Wednesday, November 29, 2006

Refactoring Rails Code

Today I had a request for a code sample. I kind of went overboard with it and sent three samples. The first, I won't describe it yet. The second was my JavaScript Matrix falling text effect from 2004. The third was some code from a recent project which had some very cool aspects, but in the process of submitting it, I noticed some flaws, and they've been bugging me for hours, so I'm going to clean them up here, and blog it, and maybe it's going to be interesting.

Before I go any further, tho, Blogger seems to be doing all kinds of things that are making this a bit inconvenient, like going insane whenever it sees a less-than sign. So I had to use ? for less-than.
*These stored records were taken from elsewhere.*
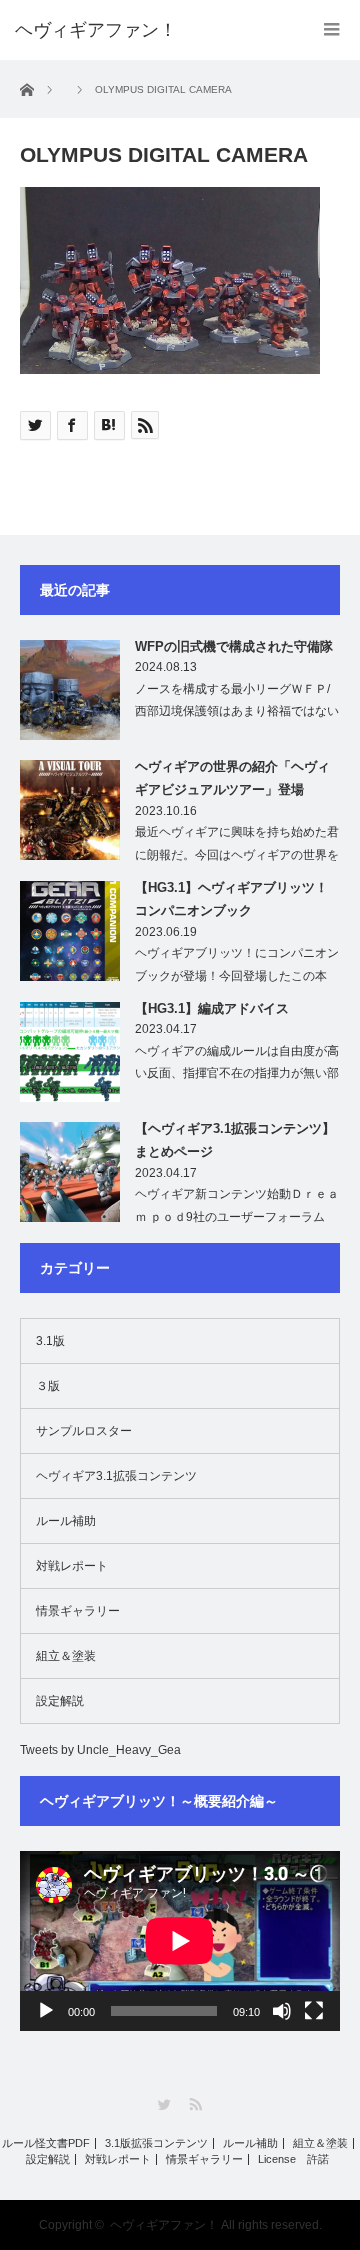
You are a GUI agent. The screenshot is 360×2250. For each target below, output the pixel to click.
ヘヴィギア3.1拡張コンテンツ (116, 1476)
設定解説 (60, 1701)
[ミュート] (282, 2011)
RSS (195, 2104)
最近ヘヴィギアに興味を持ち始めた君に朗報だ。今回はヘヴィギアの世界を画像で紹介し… (237, 855)
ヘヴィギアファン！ (164, 2225)
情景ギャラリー (78, 1611)
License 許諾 (293, 2159)
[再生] (46, 2011)
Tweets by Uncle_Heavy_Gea (100, 1750)
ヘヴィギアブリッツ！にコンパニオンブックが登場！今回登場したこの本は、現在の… (237, 976)
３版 (48, 1386)
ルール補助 (66, 1521)
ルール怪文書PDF (46, 2143)
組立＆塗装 (66, 1656)
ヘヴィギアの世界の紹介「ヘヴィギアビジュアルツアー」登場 (232, 778)
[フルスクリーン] (314, 2011)
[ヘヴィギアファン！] (96, 30)
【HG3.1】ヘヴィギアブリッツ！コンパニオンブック (231, 899)
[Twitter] (164, 2104)
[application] (180, 1941)
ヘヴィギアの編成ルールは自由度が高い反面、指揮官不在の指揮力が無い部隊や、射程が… (237, 1074)
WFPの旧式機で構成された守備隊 (234, 646)
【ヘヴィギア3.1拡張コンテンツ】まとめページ (235, 1140)
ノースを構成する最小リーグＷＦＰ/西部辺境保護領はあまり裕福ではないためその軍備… (237, 712)
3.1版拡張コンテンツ (156, 2143)
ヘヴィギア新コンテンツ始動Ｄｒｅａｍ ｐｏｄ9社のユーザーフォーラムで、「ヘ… (237, 1217)
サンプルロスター (84, 1431)
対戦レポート (72, 1566)
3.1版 (50, 1341)
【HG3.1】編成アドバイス (212, 1008)
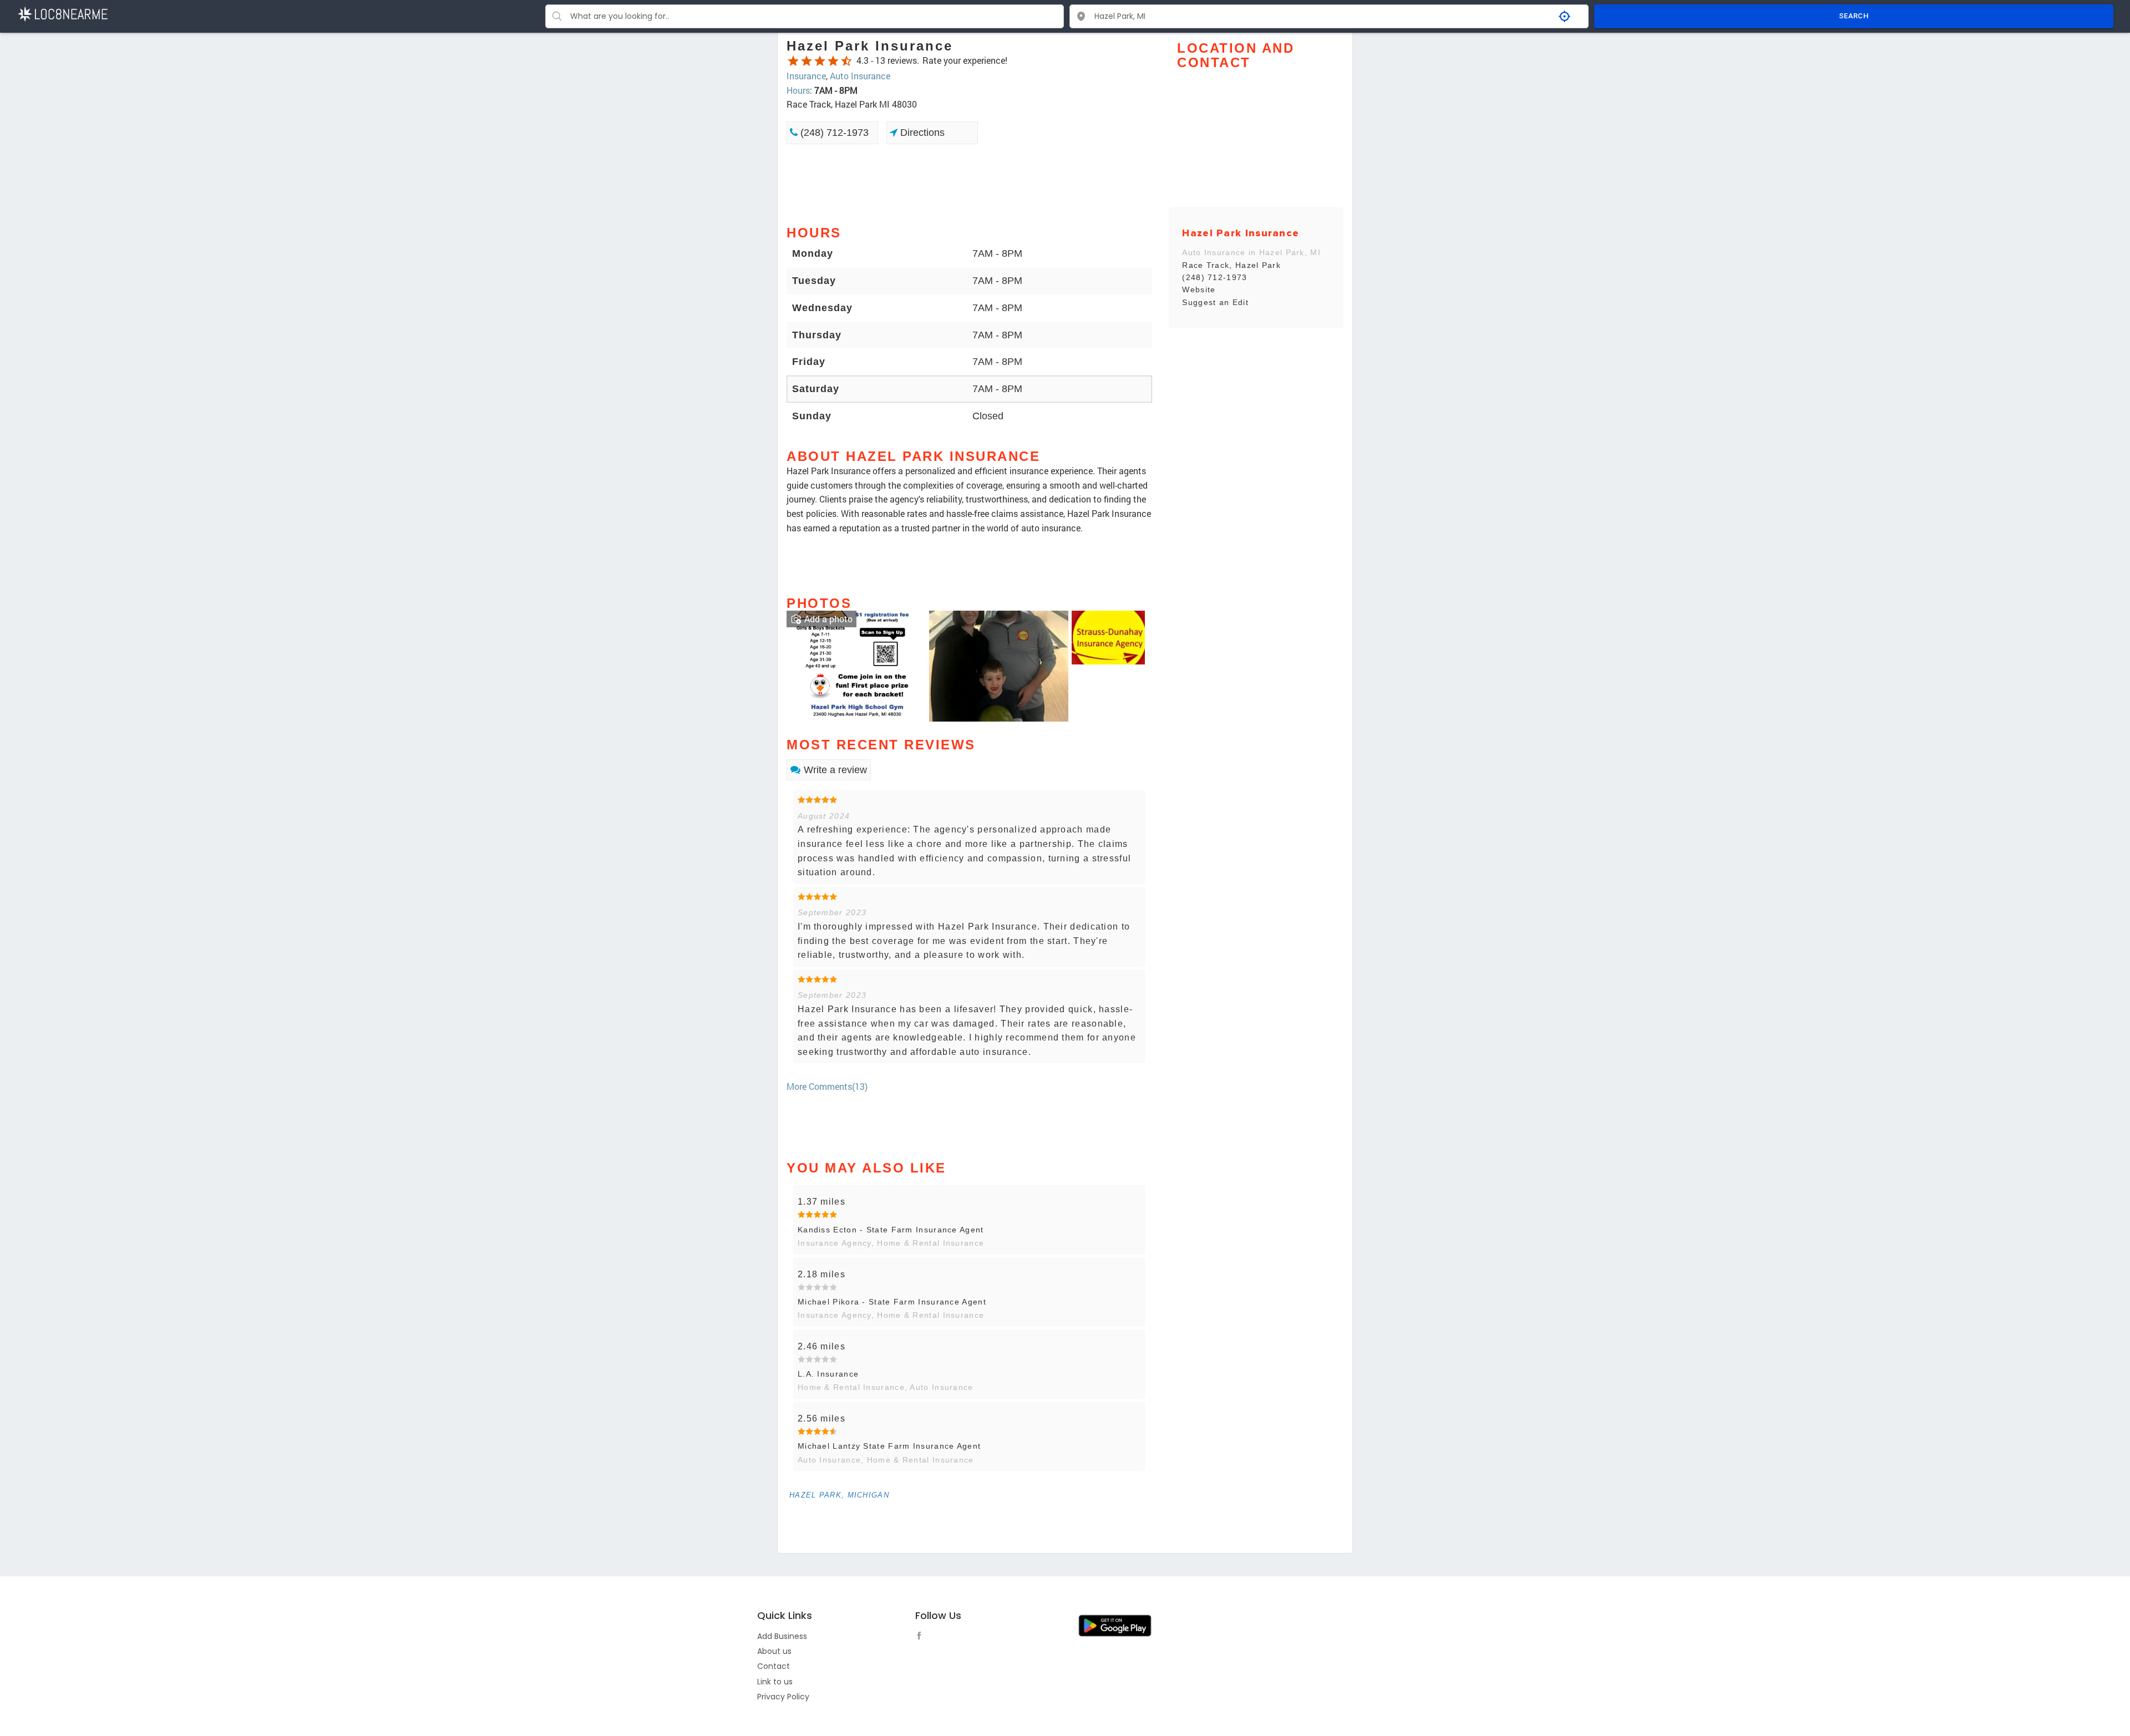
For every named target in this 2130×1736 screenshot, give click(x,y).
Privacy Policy (783, 1696)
Anyway, here's the original code:

# http://justinfrench.com/index.php?id=122
class UserAreaController ? ApplicationController

def index
end

def drugs
end

def genes
end

def references
end

def render_drugs
drugs, genes = tokenize(params[:function_call])
drugnames = []
drugs.each do |drug|
if drug.is_a? Array
drugnames.push(drug[0])
end
end
# this creates an instance var for each involvement type; e.g., Inducer --> @inducers
Interaction.find(:all, :include => "drug").group_by(&:involvement_type).each do |involvement, list|
list.reject! {|interaction| not drugnames.include? interaction.drug.name.downcase}
instance_variable_set( "@#{involvement.downcase.pluralize}", create_drug_links(list) )
end
end

def render_genes
# we only want to see genes shown in the Flash display
drugs, genes = tokenize(params[:function_call])
all_genes = Gene.find_all
genes_in_display = []
genes.each do |gene|
genes_in_display.push(all_genes.reject {|x| x.name != gene})
end
# hack! the above returns an array of arrays, this fixes it...
@genes = []
genes_in_display.each {|x| @genes.push(x[0])}
end

def render_references
# whatever the central thing in the Flash display is, we only
# want to see references for that
drugs, genes = tokenize(params[:function_call])
@references = []
case params[:function_call][0..0]
when "p" # patients diagram
when "g" # genes diagram
@references = Gene.find_by_name(genes[0]).referencelinks
when "d" # drugs diagram
@references = Drug.find_by_name(drugs[0]).referencelinks
end
end

private
def tokenize(function_call)
drugs = []
genes = []
case function_call[0..0]
when "p" # patients diagram
function_call.scan(/name:'([^']+)',interaction:'([^']+)/).each do |name, interaction|
drugs.push(name)
end
when "g" # genes diagram
matchdata = function_call.match(/geneDrugDiagram\('(.+)',\[/)
genes.push(matchdata[1][3..99])
function_call.scan(/name:'([^']+)',interaction:'([^']+)/).each do |name, interaction|
drugs.push([name, interaction])
end
when "d" # drugs diagram
matchdata = function_call.match(/drugGeneDrugDiagram\('(.+)',\[/)
drugs.push(matchdata[1])
function_call.scan(/name:'([^']+)',interaction:'([^']+)/).each do |name, interaction|
case name
when /CYP|PGP|UGT/ # use phase to identify genes, then...
genes.push(name[3..99]) # remove phase, irrelevant for our purposes here
else
drugs.push([name, interaction])
end
end
end
return drugs, genes
end

end


The first change I made was kind of a show-off thing, using Procs.


case function_call[0..0]
when "p" # patients diagram
get = Proc.new {|name, interaction| drugs.push(name)}
when "g" # genes diagram
matchdata = function_call.match(/geneDrugDiagram\('(.+)',\[/)
genes.push(matchdata[1][3..99])
get = Proc.new {|name, interaction| drugs.push([name, interaction])}
when "d" # drugs diagram
matchdata = function_call.match(/drugGeneDrugDiagram\('(.+)',\[/)
drugs.push(matchdata[1])
get = Proc.new do |name, interaction|
case name
when /CYP|PGP|UGT/ # use phase to identify genes, then...
genes.push(name[3..99]) # remove phase, irrelevant for our purposes here
else
drugs.push([name, interaction])
end
end
end
function_call.scan(/name:'([^']+)',interaction:'([^']+)/).each &get
return drugs, genes
end


This eliminates the repetition of the regular expression. Good thing. But as soon as I did it, I realized it would be nicer if I could do something like:


function_call.scan(/name:'([^']+)',interaction:'([^']+)/).each filter


...where filter would be a method just returning whichever Proc was most appropriate.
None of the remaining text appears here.